### TEXT BLOCK
══════════════════════════════
Uses spectral clustering to separate structural domains in chromosomes and proteins.

Parameters:
  • modes (ModeSet) – GNM modes used for segmentation
  • method (func) – Label assignment algorithm used after Laplacian embedding of loci.
KMeans(V, **kwargs)[source]

Performs k-means clustering on V. The function uses sklearn.cluster.KMeans(). See sklearn documents for details.

Parameters:
  • V (ndarray) – row-normalized eigenvectors for the purpose of clustering.
  • n_clusters (int) – specifies the number of clusters.
Hierarchy(V, **kwargs)[source]

Performs hierarchical clustering on V. The function essentially uses two scipy functions: linkage and fcluster. See scipy.cluster.hierarchy.linkage() and scipy.cluster.hierarchy.fcluster() for the explaination of the arguments. Here lists arguments that are different from those of scipy.

Parameters:
  • V (ndarray) – row-normalized eigenvectors for the purpose of clustering.
  • inconsistent_percentile – if the clustering criterion for scipy.cluster.hierarchy.fcluster()

is inconsistent and threshold t is not given (default), then the function will use the percentile specified by this argument as the threshold. :type inconsistent_percentile: double

Parameters:n_clusters – specifies the maximal number of clusters. If this argument is given, then the function will

automatically set criterion to maxclust and t equal to n_clusters. :type n_clusters: int

Discretize(V, **kwargs)[source]

Adapted from discretize(). Copyright please see LICENSE.rst.
══════════════════════════════
### EXTRACTED MATERIAL
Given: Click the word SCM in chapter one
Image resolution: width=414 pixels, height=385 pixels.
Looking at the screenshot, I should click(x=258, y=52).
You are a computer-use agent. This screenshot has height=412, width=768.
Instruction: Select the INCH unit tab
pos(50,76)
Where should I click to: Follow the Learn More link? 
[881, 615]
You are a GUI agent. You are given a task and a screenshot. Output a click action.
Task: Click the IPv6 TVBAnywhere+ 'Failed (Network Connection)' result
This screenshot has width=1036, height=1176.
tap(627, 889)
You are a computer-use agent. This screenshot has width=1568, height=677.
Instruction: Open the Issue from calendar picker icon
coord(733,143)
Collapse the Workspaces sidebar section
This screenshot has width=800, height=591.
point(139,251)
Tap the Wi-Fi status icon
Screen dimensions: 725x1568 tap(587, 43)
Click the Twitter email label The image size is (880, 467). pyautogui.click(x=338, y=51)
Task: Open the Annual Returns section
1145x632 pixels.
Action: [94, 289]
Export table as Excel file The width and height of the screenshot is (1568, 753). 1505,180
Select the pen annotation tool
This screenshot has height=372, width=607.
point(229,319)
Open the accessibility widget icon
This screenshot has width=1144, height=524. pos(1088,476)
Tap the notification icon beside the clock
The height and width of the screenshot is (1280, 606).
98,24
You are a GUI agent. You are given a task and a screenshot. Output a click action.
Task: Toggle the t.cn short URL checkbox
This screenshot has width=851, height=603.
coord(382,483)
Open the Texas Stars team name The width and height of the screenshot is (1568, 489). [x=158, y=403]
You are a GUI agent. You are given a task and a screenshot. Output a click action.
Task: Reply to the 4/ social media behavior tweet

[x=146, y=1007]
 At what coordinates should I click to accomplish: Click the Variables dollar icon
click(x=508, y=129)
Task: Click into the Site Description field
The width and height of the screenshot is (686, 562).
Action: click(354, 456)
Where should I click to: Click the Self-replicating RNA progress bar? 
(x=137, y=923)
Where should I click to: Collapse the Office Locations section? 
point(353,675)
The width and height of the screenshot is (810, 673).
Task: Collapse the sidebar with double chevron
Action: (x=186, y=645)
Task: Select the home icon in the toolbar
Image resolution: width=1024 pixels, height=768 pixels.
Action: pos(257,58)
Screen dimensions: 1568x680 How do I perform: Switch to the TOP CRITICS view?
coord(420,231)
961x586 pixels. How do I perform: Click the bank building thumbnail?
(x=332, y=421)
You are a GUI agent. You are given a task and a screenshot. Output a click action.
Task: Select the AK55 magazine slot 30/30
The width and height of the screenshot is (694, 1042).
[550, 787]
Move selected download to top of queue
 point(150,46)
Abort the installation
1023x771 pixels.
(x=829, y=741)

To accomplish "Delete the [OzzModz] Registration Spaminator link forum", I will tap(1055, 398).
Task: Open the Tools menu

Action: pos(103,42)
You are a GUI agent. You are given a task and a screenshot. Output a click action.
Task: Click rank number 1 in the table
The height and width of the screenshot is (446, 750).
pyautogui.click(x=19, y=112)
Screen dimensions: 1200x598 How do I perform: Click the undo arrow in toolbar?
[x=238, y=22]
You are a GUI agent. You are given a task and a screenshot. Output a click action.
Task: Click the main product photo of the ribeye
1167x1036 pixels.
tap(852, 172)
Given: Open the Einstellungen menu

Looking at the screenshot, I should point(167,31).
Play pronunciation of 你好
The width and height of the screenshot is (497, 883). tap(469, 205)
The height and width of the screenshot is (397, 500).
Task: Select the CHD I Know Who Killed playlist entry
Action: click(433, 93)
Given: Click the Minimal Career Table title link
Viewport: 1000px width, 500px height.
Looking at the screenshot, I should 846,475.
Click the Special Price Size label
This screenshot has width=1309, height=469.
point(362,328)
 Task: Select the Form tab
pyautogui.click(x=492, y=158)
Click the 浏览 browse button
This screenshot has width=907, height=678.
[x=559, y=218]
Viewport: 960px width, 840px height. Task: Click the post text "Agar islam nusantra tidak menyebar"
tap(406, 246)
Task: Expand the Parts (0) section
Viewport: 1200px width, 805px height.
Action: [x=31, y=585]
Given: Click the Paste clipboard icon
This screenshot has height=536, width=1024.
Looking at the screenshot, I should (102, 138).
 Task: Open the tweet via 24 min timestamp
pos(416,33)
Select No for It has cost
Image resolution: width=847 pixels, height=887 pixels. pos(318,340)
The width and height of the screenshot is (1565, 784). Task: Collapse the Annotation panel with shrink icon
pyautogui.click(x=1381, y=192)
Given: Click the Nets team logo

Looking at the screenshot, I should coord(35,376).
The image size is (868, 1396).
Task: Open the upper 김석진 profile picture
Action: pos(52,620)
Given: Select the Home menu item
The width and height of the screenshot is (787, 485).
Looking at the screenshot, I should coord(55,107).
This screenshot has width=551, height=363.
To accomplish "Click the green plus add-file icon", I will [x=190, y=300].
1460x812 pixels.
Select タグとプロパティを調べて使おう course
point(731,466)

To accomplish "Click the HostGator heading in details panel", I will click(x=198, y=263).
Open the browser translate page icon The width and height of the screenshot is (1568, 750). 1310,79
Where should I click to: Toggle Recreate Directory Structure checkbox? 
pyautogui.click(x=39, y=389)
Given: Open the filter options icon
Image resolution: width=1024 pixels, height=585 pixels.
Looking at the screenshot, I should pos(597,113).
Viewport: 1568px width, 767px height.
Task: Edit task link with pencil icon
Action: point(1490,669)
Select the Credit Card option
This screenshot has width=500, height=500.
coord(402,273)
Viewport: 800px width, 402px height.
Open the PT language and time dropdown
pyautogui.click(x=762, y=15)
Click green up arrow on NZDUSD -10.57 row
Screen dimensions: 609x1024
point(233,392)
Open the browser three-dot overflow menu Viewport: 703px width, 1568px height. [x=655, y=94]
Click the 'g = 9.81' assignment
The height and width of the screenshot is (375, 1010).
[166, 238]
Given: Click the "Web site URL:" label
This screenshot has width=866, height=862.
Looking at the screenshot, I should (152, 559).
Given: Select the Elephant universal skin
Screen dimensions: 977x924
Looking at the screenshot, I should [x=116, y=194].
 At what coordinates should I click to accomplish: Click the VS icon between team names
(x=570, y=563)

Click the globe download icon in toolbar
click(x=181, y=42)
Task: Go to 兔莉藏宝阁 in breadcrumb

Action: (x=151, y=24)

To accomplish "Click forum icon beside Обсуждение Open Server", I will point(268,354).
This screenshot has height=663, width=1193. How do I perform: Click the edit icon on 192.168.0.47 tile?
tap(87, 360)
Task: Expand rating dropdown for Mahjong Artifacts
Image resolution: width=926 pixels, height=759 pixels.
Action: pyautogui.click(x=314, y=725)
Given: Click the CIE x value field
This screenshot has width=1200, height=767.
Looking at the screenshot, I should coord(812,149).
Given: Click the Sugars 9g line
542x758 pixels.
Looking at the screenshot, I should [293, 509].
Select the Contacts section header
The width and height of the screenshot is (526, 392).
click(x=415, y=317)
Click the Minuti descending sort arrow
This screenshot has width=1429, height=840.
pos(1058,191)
══════════════════════════════
### TASKS FOR THIS EXERCISE
**1)** In the clustering documentation, why does the Hierarchy function's parameter list cover only some of its arguments?
**2)** Answer these questions from the clustering documentation.
(a) Which function does KMeans use to do its clustering?
(b) For Hierarchy, what does the n_clusters argument specify?
(c) What is the modes parameter used for?

### ANSWER SET
**1)** Hierarchy relies on the scipy functions linkage and fcluster, so the documentation sends readers to scipy.cluster.hierarchy.linkage() and scipy.cluster.hierarchy.fcluster() for the arguments. It lists only the arguments that differ from scipy's.

**2)**
(a) It uses sklearn.cluster.KMeans().
(b) It specifies the maximal number of clusters.
(c) It holds the GNM modes used for segmentation.